"Nasılsanız, öyle idare edilirsiniz" hadîs-i şerifinin mefhum-ı muhalifi şu: Yönetici olarak siz ne yaparsanız yapınız, insanınızı iyi yeliştirememişseniz, başarınız onun hak ettiğinden ileri geçemez. Kitaplık çaptaki bu mucizevî ve hikmetli sözün haklılığını isbat eden o kadar çok tezahür var ki!..
Alınız şu "irtica" fobisini!.."Din"e ve din adamına yüklenmek için icad edilen bu silâh o kadar hesapsız kullanılıyor ki, ortada gerçek irtica diye birşeyler varsa, bu hamakat sebebiyle keyfinden dört köşe...

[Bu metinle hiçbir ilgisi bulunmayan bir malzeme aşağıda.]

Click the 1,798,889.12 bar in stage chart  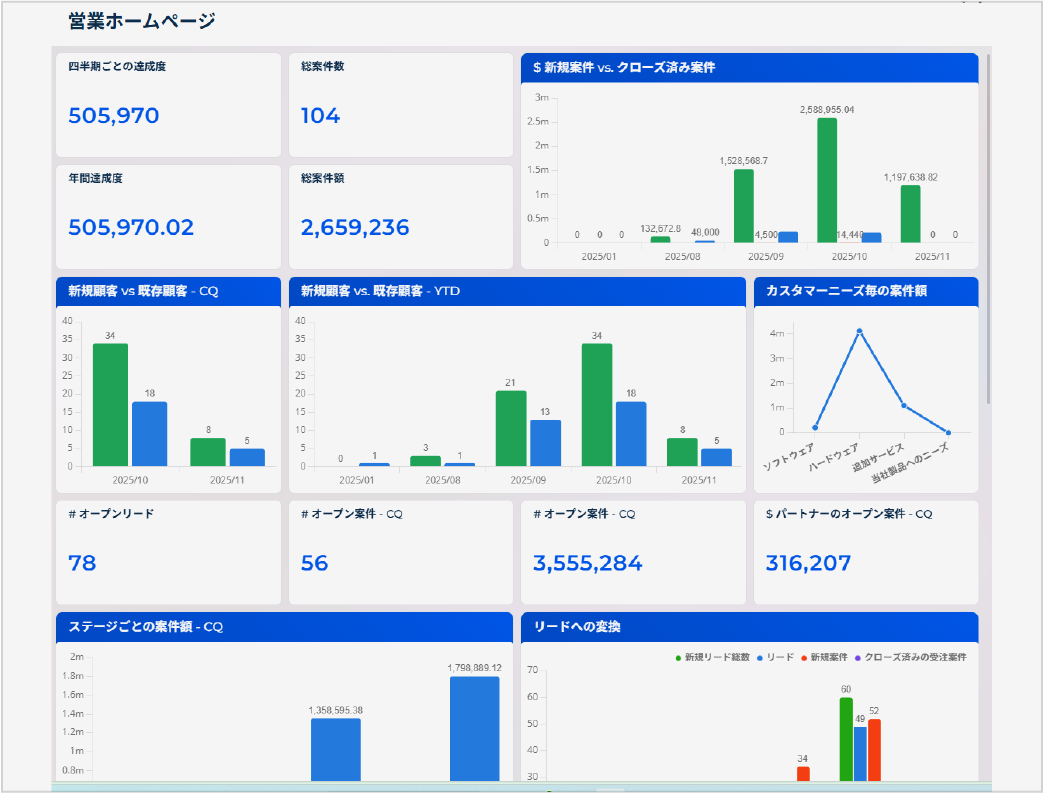point(474,728)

Muammer AKSOY Öldürüldü, mangalda kül bırakmadık, "irtica"ya lanetler yağdık. Sonunda, altından başka şey çıktı... Çetin EMEÇ için de öyle... Katili yine aynı peşinfikirlilikle "din" adresinde aradık. Onun arkasından da başka şey çıkacağı belli idi, öyle oldu... Bazıları hızını atamadı, eski plakları çevirmeye başladı: "Türkiye'de şu kadar imam-hatip lisesi, şu kadar Kur'an kursu, şu kadar öğrencisi var" diye... Falanca fakültenin "kamu yönetimi" bölümü öğrencilerinden bazılarının menşei konusu da bir eski plak ki, dönmeye devam ediyor.

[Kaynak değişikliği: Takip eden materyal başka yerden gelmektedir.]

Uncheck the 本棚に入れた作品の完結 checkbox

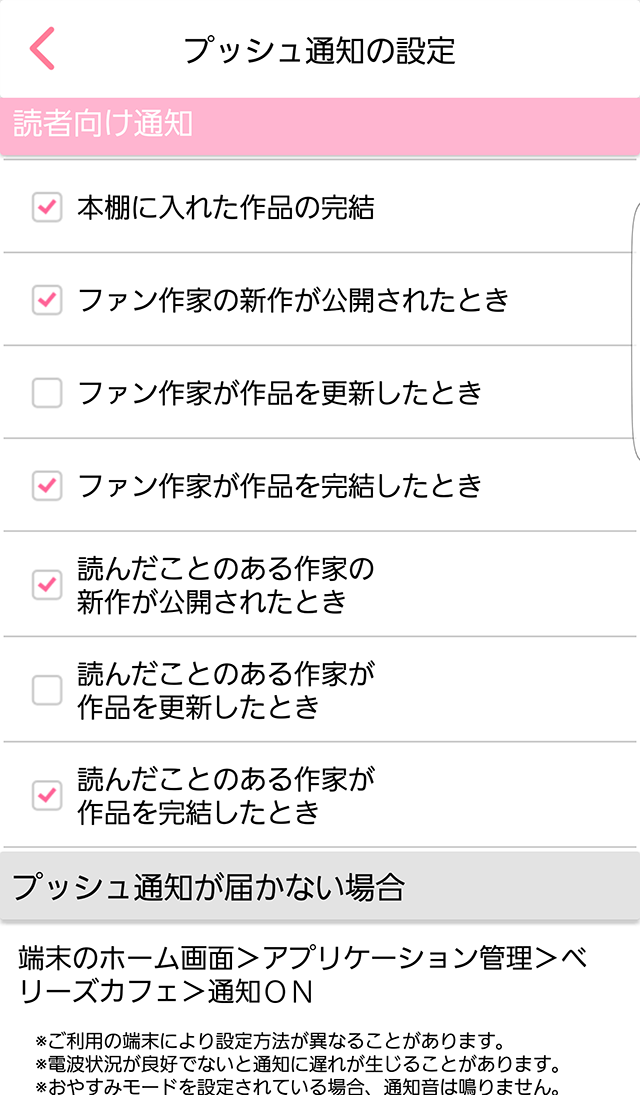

Bir kişi düz veya başka bir "lise"yi bitirirse vatanperver olacak, "imam-hatip lisesi"ni bitirirse başka bir şey olacak öyle mi? Bu kafaya ne denir?..
"Din" ve sade dindar vatandaşa karşı olan bu peşinfikirlilik tezahürü, "devlet" kalkanı ile ve devlet hesabına da yapılsa inanmayınız!.. Bunların "devlet"le falan bir ilgileri yok. Yaptıkları, kendi şahsî temayüllerine "masum" devleti kalkan yapmaktır. Zira "devlet" müdîr fikri etrafındaki külli bütünlüğe zarar vermektedirler. "Devlet" ile "din"i birbirine düşürmek; "devlet" etrafındaki bütünleşme ile "din" etrafındaki ittifakı parçalamak az şey midir?.. İşte onu yapıyorlar. Bu kafayla nereye varırsınız?.. Türkiye'yi iyiye götürmekle muvazzaf bir yönetici olsanız, bu kafaya ne yaparsınız?..

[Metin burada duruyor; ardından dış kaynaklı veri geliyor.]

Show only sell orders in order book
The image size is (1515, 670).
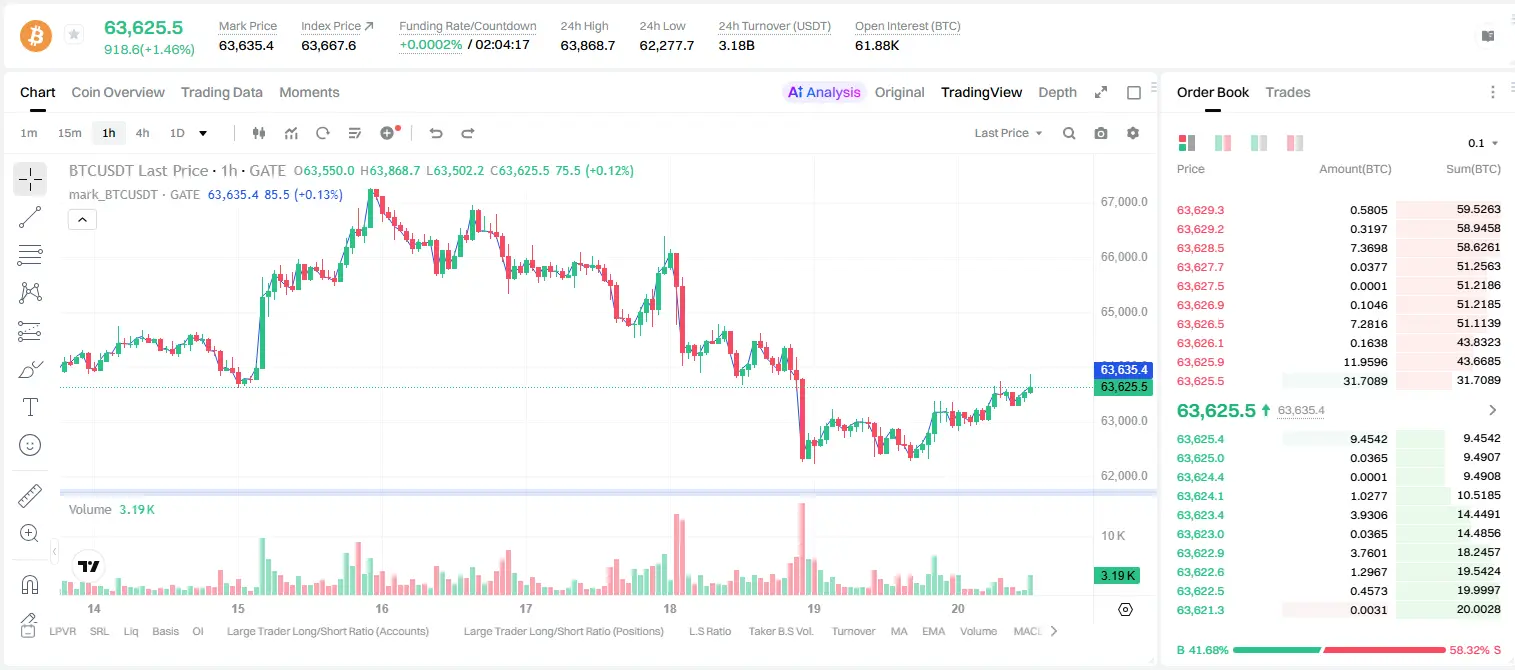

İrtica fobisi, bazılarının müptelâ olduğu bir onmaz hastalık, bu doğru... Ortalıkta dolaşan bu marazi ruh haline artık fazla aldıran da yok. Bu da doğru. Fakat bir başka doğru var ki, "din" gibi, "devlet" gibi ortak değerleri bunların tasallutundan kurtarmak lâzım...
"Din" adına devlet şahs-ı manevîsine saldırmak ne kadar yanlışsa, "devlet" adına dine saldırmak da o kadar yanlış, daha büyük yanlıştır. Zira "devlet"i savunuyorum diye yola çıkan bu "miloslu"ların yaptıkları, dönüp-dolaşıp, yine devlete zarar vermektedir. "İrtica" adında bir hayalî hedef tayin edip, o hedefe "Donkişot"vari saldırıya geçmenin faturası, maalesef "devlet"e kesiliyor. Bir taksiri olmasa da...
Bu da, devlete karşı gayr-ı memnunları çoğaltıyor. İmam-hatip lisesi, Kur'ân kursu diyerek, habire, hem de "devlet" namına saldıran bu resmî müesseseler ve onların tertemiz mensupları, bu saldırılara bakıp, "devlet"e karşı olumsuz tavır almıyorlarsa, bu onların, saldırıyı yapanlardan daha vatanperver olmasındandır.
"İrtica"yı ararken, en büyük müşterek değer olan ulvî "din"e ve onun münezzeh mensuplarına saldıranlar zahmet edip bize gelsin, asıl tehlikeyi biz onlara gösterelim. İrtica fobisini hobi haline getirmek... Bir tehlike de bu olsa gerek...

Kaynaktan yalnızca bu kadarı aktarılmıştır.